Next up is to verify we can recover from loss of a single process and ensure our application works as expected. From what I can tell the recovery story Dataiku uses is taring a directory. I am hoping the path forward is to use a persistent volume for that data directory.

A persistent volume is a administrator configured storage device which lives outside of the lifecycle of a pod. Under some platforms like GKE these can be auto-provisioned. For the EKS cluster I am working against this was already deployed, however I would imagine it is something like this:

apiVersion: storage.k8s.io/v1
kind: StorageClass
metadata:
  annotations:
    storageclass.beta.kubernetes.io/is-default-class: "false"
  name: persistent
parameters:
  encrypted: "true"
  type: gp2
  zones: us-east-1b,us-east-1c
provisioner: kubernetes.io/aws-ebs

To utilize the volume you will need to define the volume.

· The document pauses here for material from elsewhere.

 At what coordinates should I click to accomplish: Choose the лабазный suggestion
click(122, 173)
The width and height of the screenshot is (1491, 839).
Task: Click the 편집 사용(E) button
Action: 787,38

kind: PersistentVolumeClaim
apiVersion: v1
metadata:
  name: dataiku-orechestration 
spec:
  accessModes:
    - ReadWriteOnce
  resources:
    requests:
      storage: 8Gi
  storageClassName: persistent

To apply this one would use:

spec:
  containers:
  - name: private-reg-container
    volumeMounts:
    - name: data
      mountPath: "/home/dataiku/dss"

In theory this should work great. Unfortunately this does not work as the underlying container does not contain any mount points. You can verify yourself with the docker command docker inspect dataiku/dss:latest once you have run dataiku/dss:latest and look at the path .[0].ContainerConfig.Volumes. At this point I think there are two options: first is to ask Dataiku for guidance on how to run this or I think a StatefulSet would be an issue.

Speaking too soon

After running docker run -it --rm dataiku/dss /bin/sh there is a directory named dss at /home/dataiku which is where the data is being stored. Perhaps there is hope! Additionally, talking with a coworker, I should be able to force a mount point at using something like this:

spec:
  containers:
  - name: dataiku-container
    volumeMounts:
    - mountPath: /home/dataiku/dss
      name: data-store
      readOnly: false
  volumes:
  - name: data-store
    persistentVolumeClaim:
      claimName: example-claim

I have the claim mounted, however Dataiku is producing the following error:

[-] Directory /home/dataiku/dss already exists, but is not empty. Aborting !

I will need to investigate another time.